I'm reading Brownian Motion: An Introduction to Stochastic Processes by Schilling. In the first chapter they give the following definition for some random variable $X_t$ to be considered a Brownian motion:
- $B_0(\omega)=0$ for almost all $\omega$
- $B_{t_n}-B_{t_{n-1}},...,B_{t_1}-B_{t_0}$ are independent for $0 = t_0\leq t_1\leq ... \leq t_n$ for $n\geq 0$
- $B_t-B_s\sim B_{t+h}-B_{s+h}$ for $0\leq s< t$ and $h\geq -s$
- $B_t-B_s\sim \mathcal{N}(0,t-s)$
- $t\mapsto B_t$ is continuous
My confusion is that it seems like condition 2 and 4 are redundant, in that:
$$\begin{align}Cov(B_t-B_s,B_a-B_b)&=\mathbb{E}((B_t-B_s)(B_a-B_b))\\ &=\mathbb{E}(B_tB_a-B_sB_a-B_tB_b+B_sB_b)\\ &=(t\wedge a -s\wedge a-t\wedge b+s\wedge b)\end{align}$$
For nonoverlapping intervals $[t,s]$ and $[a,b]$, such as those described in condition 2, the covariance will always evaluate to 0. Meaning that condition 4 implies condition 2.
I'm wondering if there's some flaw in my reasoning with this, or if I made some mistake up to this point.

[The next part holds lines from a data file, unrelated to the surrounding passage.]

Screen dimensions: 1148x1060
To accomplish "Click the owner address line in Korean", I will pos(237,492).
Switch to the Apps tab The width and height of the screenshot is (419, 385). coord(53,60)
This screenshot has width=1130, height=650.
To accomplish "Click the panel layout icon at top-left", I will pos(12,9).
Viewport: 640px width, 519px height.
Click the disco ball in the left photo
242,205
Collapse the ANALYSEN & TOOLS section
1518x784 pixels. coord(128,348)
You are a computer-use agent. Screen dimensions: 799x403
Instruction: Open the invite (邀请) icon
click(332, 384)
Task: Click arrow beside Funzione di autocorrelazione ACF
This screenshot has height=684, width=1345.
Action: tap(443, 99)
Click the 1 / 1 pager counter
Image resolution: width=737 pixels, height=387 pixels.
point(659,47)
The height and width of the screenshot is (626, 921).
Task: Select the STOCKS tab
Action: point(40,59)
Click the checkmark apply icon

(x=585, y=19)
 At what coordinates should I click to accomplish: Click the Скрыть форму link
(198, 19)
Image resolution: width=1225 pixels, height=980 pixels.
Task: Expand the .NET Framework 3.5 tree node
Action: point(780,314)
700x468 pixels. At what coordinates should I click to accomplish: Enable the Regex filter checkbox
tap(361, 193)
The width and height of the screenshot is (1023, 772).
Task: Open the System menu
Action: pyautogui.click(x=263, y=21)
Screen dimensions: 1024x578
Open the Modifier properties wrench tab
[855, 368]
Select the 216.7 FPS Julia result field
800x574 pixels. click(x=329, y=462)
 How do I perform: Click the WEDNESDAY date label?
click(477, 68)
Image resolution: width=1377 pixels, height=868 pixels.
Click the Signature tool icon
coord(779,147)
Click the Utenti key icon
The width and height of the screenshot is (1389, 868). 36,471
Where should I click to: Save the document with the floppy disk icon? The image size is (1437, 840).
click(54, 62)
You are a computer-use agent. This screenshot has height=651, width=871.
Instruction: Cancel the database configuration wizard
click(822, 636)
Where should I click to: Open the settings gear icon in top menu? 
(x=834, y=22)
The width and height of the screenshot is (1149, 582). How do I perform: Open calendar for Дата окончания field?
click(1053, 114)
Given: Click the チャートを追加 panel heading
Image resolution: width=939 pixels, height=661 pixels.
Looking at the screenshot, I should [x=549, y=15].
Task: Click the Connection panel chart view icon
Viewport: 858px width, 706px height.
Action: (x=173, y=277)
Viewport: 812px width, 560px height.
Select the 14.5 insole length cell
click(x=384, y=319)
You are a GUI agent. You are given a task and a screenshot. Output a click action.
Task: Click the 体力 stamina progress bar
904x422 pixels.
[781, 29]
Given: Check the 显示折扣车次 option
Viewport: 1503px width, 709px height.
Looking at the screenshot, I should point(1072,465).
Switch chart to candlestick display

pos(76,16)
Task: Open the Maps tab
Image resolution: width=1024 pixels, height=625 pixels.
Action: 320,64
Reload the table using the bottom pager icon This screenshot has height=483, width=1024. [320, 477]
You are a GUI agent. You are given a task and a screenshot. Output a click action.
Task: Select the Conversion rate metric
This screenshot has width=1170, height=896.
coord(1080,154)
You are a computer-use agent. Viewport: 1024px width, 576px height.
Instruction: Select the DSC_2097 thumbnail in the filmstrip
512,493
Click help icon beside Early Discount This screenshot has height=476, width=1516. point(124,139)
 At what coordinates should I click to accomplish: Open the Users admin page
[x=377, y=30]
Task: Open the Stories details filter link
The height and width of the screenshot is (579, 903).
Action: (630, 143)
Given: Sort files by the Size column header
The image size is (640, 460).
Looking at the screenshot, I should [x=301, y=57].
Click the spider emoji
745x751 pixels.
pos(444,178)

Condition 2 ensures the increments $B_{t_n}-B_{t_{n-1}},...,B_{t_1}-B_{t_0}$ are jointly Gaussian, which is needed for you to use that having $0$ covariance implies independence. I think that Condition 3 is redundant with Condition 4, though, since Condition 4 clearly implies Condition 3.